How we solve the problem of multiple time zones
If you saw our descent timeline article, you’ll have noticed that we speak about different time zones (of course with acronyms!). If you’ve also been following the NASA coverage for MSL arrival at Mars, then you’ll see it gets even more confusing. In case you’re wondering what they all are, then we’re here to try and explain!
First of all, we have to deal with different time zones here on Earth – something you’ve no doubt experienced if you’ve taken a long distance flight.
Here at ESA’s operations centre, ESOC, in Germany, we use CEST – Central European Summer Time – the time zone most of Europe is on during the summer. Over at JPL in California, they are 9 hours behind, on PDT – Pacific Daylight Time – summer time for the west coast of the United States.
This can get really confusing when agencies like ESA and NASA work together on time-critical activities like MSL landing. At NASA, Curiosity will land on 5 August – but here in Europe it’ll land on the 6th! So not only is the time of landing different, but it happens on a different day depending on where you are!
To solve these problems, the space industry (and many other organisations facing similar issues) use a standard time zone called UTC – Coordinated Universal Time.

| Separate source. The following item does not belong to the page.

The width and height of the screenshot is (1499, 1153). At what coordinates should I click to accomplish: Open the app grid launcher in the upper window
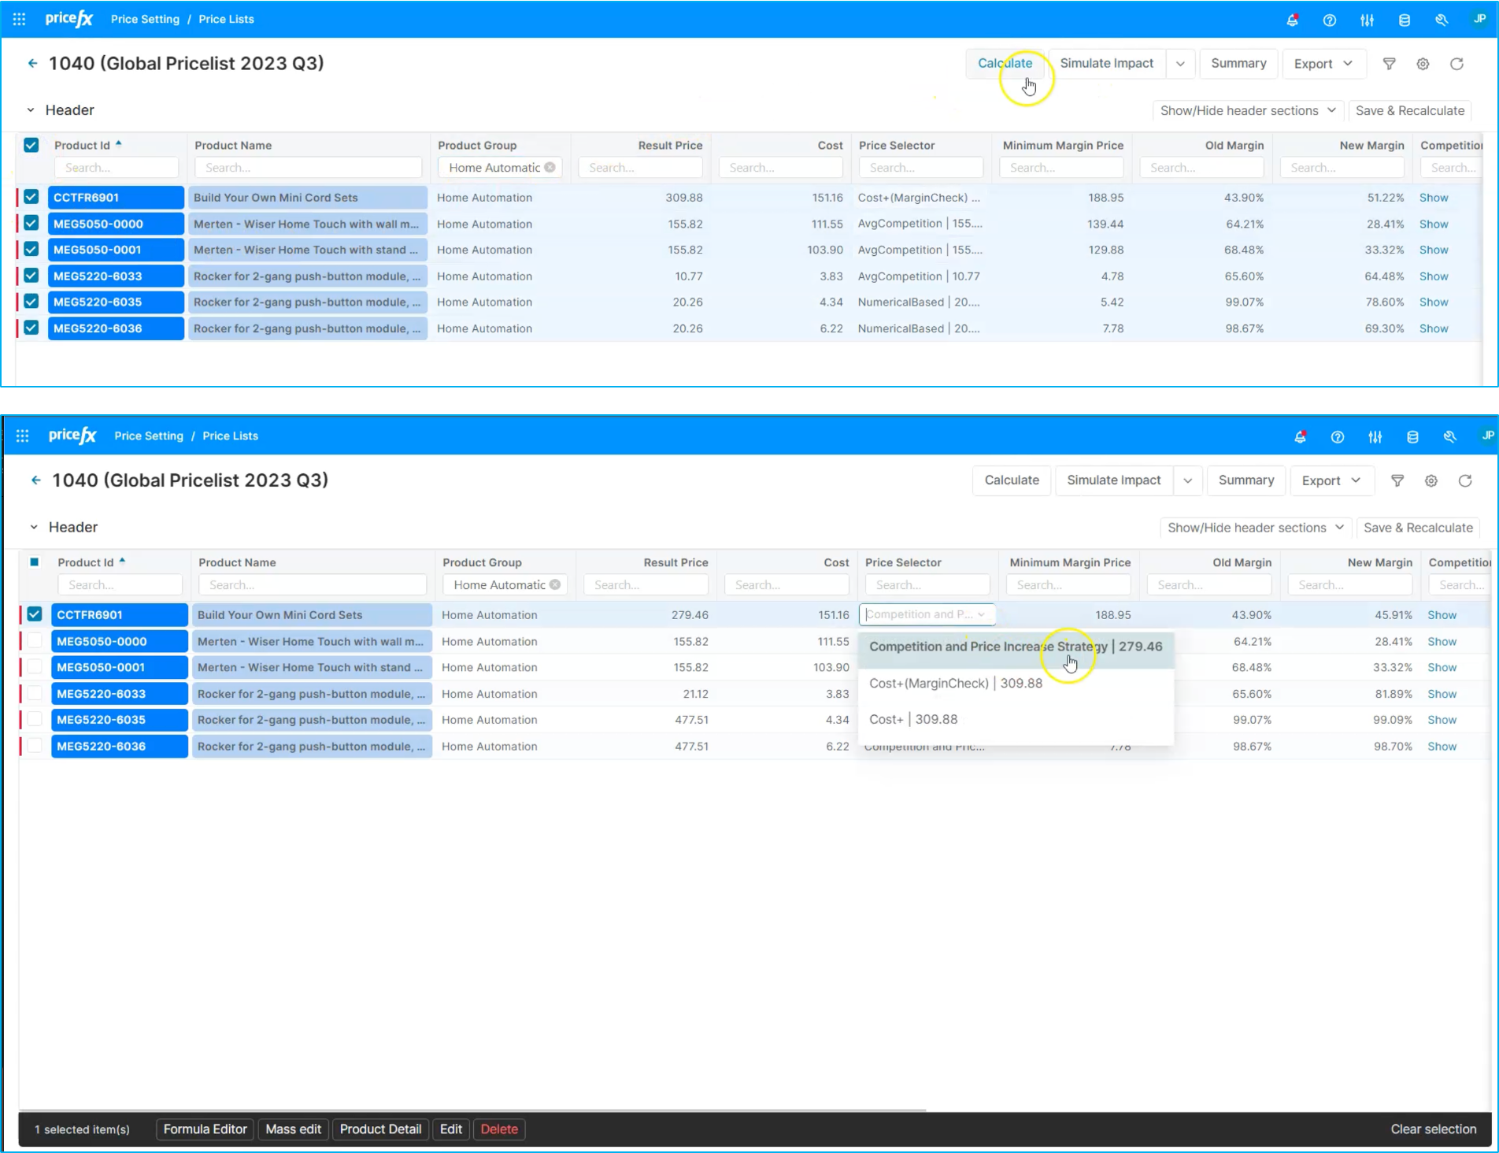[19, 19]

This time zone was standardised in 1961 to allow our increasingly networked world to work better together. It represents GMT (Greenwich Mean Time), the zero reference for all time zones, but with no daylight savings time shift – so it never changes throughout the year.

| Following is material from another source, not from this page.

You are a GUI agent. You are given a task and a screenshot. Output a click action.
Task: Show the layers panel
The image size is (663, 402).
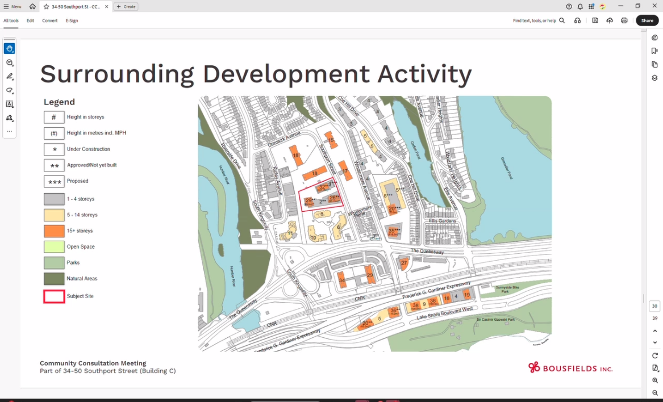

At ESOC our short-hand for this time-zone is to put a letter ‘Z’ after the time, which is where UTC gets its nickname of “Zulu Time” (Z = Zulu in the phonetic alphabet).
So when Curiosity lands, Europe (CEST) will be 2 hours ahead of UTC and JPL (PDT) will be 7 hours behind. Thanks to UTC, though, we can coordinate and communicate pretty well together, allowing multiple agencies and nations around the world to work together on this important event.